§ Directive: Copy the entries below verbatim, line for line, leaving out the pictures.

§ Data records:
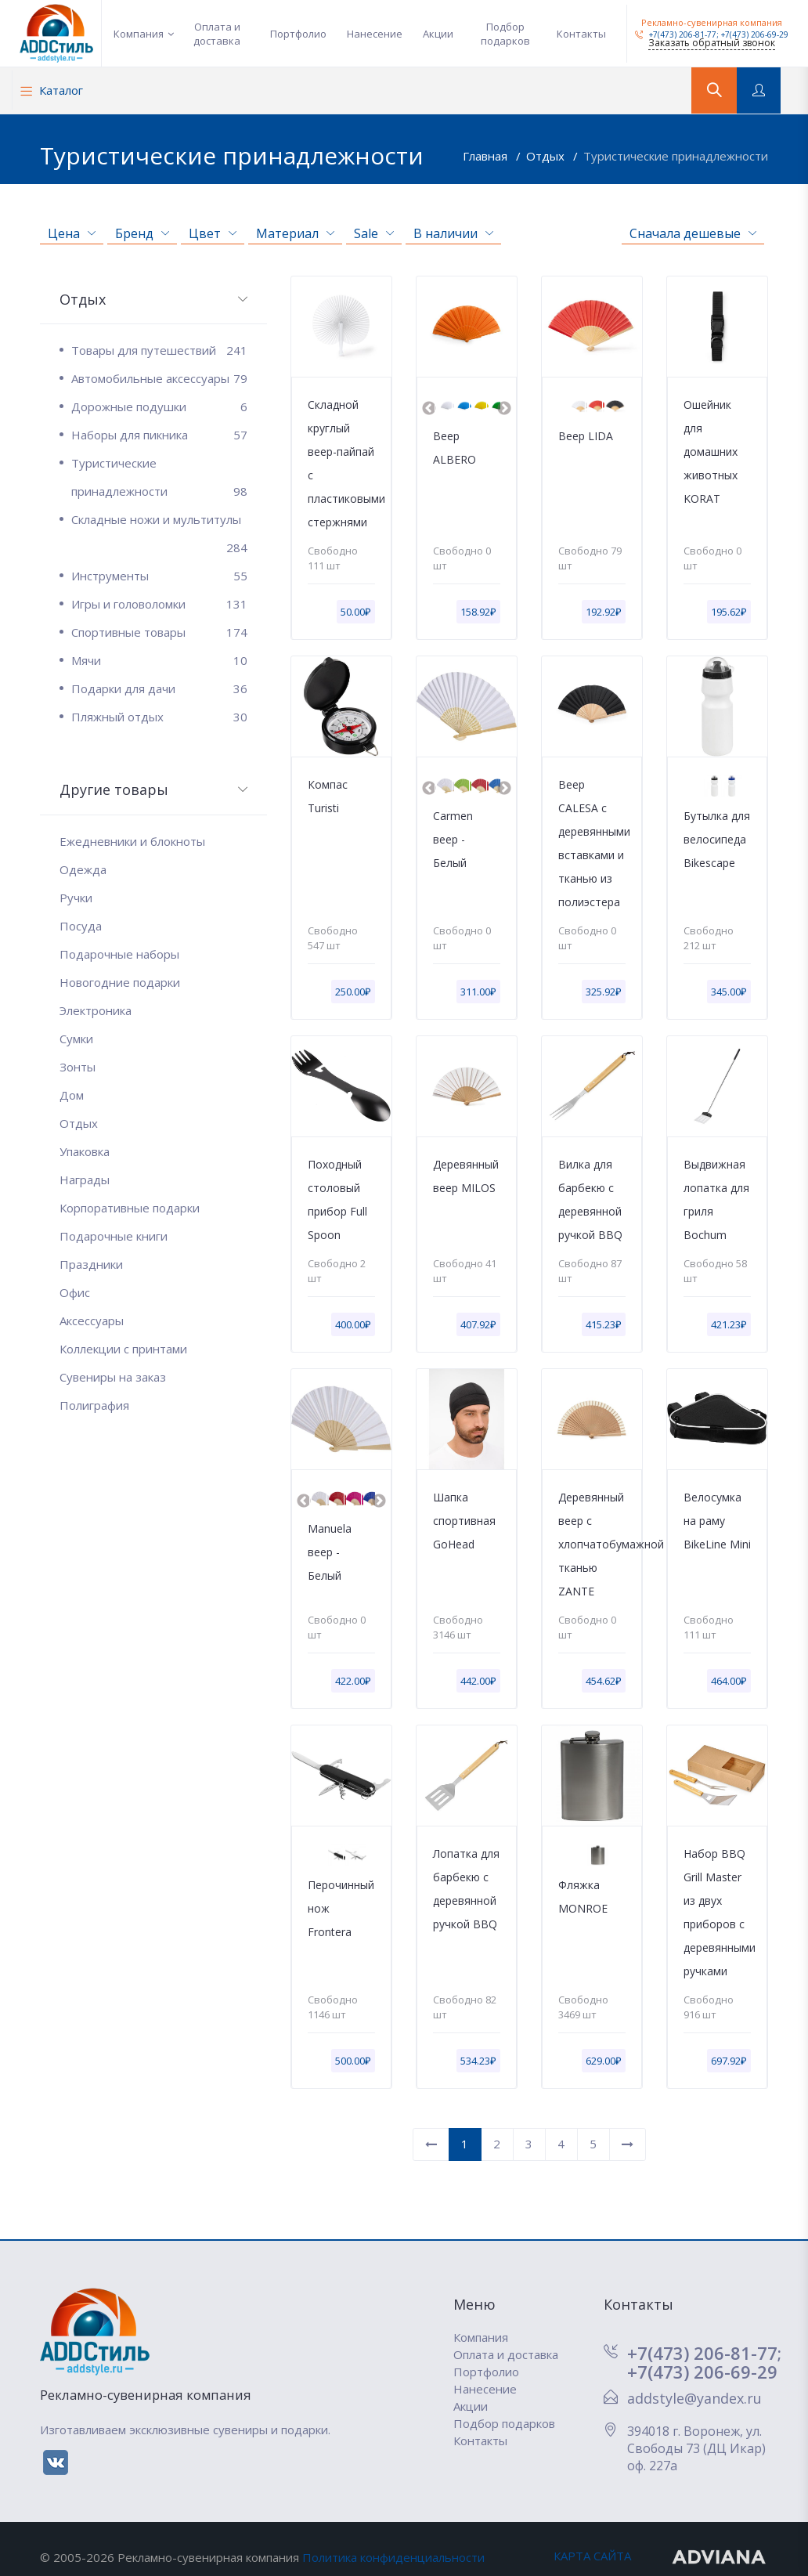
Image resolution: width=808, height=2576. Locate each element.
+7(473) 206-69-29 (754, 34)
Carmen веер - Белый (453, 839)
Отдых (547, 156)
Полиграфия (94, 1405)
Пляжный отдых (159, 717)
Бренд (142, 233)
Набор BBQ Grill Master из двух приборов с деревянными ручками (717, 1912)
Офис (75, 1292)
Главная (486, 156)
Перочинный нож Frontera (341, 1908)
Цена (72, 233)
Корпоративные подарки (130, 1208)
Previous (429, 409)
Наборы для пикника (159, 435)
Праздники (91, 1264)
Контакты (581, 34)
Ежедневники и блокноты (132, 841)
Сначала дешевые (692, 233)
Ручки (76, 897)
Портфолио (298, 34)
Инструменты (159, 576)
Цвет (212, 233)
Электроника (96, 1010)
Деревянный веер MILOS (466, 1176)
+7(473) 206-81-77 (675, 34)
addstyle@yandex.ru (694, 2398)
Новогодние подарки (120, 982)
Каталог (51, 90)
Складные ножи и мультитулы (159, 522)
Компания (139, 34)
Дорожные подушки (159, 406)
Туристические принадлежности (675, 156)
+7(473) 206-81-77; (704, 2353)
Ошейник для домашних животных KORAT (711, 451)
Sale (374, 233)
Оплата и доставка (216, 34)
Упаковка (85, 1151)
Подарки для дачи (159, 688)
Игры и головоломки (159, 604)
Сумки (76, 1038)
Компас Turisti (328, 796)
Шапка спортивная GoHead (464, 1521)
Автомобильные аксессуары (159, 378)
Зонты (78, 1067)
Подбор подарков (505, 34)
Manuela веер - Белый (330, 1552)
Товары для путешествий (159, 350)
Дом (72, 1095)
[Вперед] (627, 2145)
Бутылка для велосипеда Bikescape (717, 839)
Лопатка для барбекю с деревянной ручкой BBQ (466, 1888)
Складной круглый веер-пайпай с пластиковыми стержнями (341, 463)
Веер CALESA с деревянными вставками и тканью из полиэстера (592, 843)
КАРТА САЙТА (592, 2555)
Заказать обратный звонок (711, 42)
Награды (85, 1179)
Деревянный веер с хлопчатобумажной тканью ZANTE (592, 1544)
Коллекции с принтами (123, 1349)
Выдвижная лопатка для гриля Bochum (716, 1199)
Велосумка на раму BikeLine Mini (717, 1521)
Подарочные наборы (119, 954)
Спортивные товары (159, 632)
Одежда (83, 869)
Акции (438, 34)
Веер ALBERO (454, 447)
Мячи (159, 660)
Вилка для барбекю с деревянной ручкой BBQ (590, 1199)
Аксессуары (92, 1320)
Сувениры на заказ (113, 1377)
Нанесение (374, 34)
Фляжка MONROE (583, 1896)
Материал (295, 233)
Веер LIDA (585, 435)
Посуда (81, 926)
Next (504, 409)
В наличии (453, 233)
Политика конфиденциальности (393, 2557)
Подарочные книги (114, 1236)
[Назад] (431, 2145)
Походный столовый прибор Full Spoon (337, 1199)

§ Result of this exercise:
Image resolution: width=808, height=2576. Locate each element.
+7(473) 206-69-29 (754, 34)
Carmen веер - Белый (453, 839)
Отдых (547, 156)
Полиграфия (94, 1405)
Пляжный отдых (159, 717)
Бренд (142, 233)
Набор BBQ Grill Master из двух приборов с деревянными ручками (717, 1912)
Офис (75, 1292)
Главная (486, 156)
Перочинный нож Frontera (341, 1908)
Цена (72, 233)
Корпоративные подарки (130, 1208)
Previous (429, 409)
Наборы для пикника (159, 435)
Праздники (91, 1264)
Контакты (581, 34)
Ежедневники и блокноты (132, 841)
Сначала дешевые (692, 233)
Ручки (76, 897)
Портфолио (298, 34)
Инструменты (159, 576)
Цвет (212, 233)
Электроника (96, 1010)
Деревянный веер MILOS (466, 1176)
+7(473) 206-81-77 (675, 34)
addstyle@yandex.ru (694, 2398)
Новогодние подарки (120, 982)
Каталог (51, 90)
Складные ножи и мультитулы (159, 522)
Компания (139, 34)
Дорожные подушки (159, 406)
Туристические принадлежности (675, 156)
+7(473) 206-81-77; (704, 2353)
Ошейник для домашних животных KORAT (711, 451)
Sale (374, 233)
Оплата и доставка (216, 34)
Упаковка (85, 1151)
Подарки для дачи (159, 688)
Игры и головоломки (159, 604)
Сумки (76, 1038)
Компас Turisti (328, 796)
Шапка спортивная GoHead (464, 1521)
Автомобильные аксессуары (159, 378)
Зонты (78, 1067)
Подбор подарков (505, 34)
Manuela веер - Белый (330, 1552)
Товары для путешествий (159, 350)
Дом (72, 1095)
[Вперед] (627, 2145)
Бутылка для велосипеда Bikescape (717, 839)
Лопатка для барбекю с деревянной ручкой BBQ (466, 1888)
Складной круглый веер-пайпай с пластиковыми стержнями (341, 463)
Веер CALESA с деревянными вставками и тканью из полиэстера (592, 843)
КАРТА САЙТА (592, 2555)
Заказать обратный звонок (711, 42)
Награды (85, 1179)
Деревянный веер с хлопчатобумажной тканью ZANTE (592, 1544)
Коллекции с принтами (123, 1349)
Выдвижная лопатка для гриля Bochum (716, 1199)
Велосумка на раму BikeLine Mini (717, 1521)
Подарочные наборы (119, 954)
Спортивные товары (159, 632)
Одежда (83, 869)
Акции (438, 34)
Веер ALBERO (454, 447)
Мячи (159, 660)
Вилка для барбекю с деревянной ручкой BBQ (590, 1199)
Аксессуары (92, 1320)
Сувениры на заказ (113, 1377)
Нанесение (374, 34)
Фляжка MONROE (583, 1896)
Материал (295, 233)
Веер LIDA (585, 435)
Посуда (81, 926)
Next (504, 409)
В наличии (453, 233)
Политика конфиденциальности (393, 2557)
Подарочные книги (114, 1236)
[Назад] (431, 2145)
Походный столовый прибор Full Spoon (337, 1199)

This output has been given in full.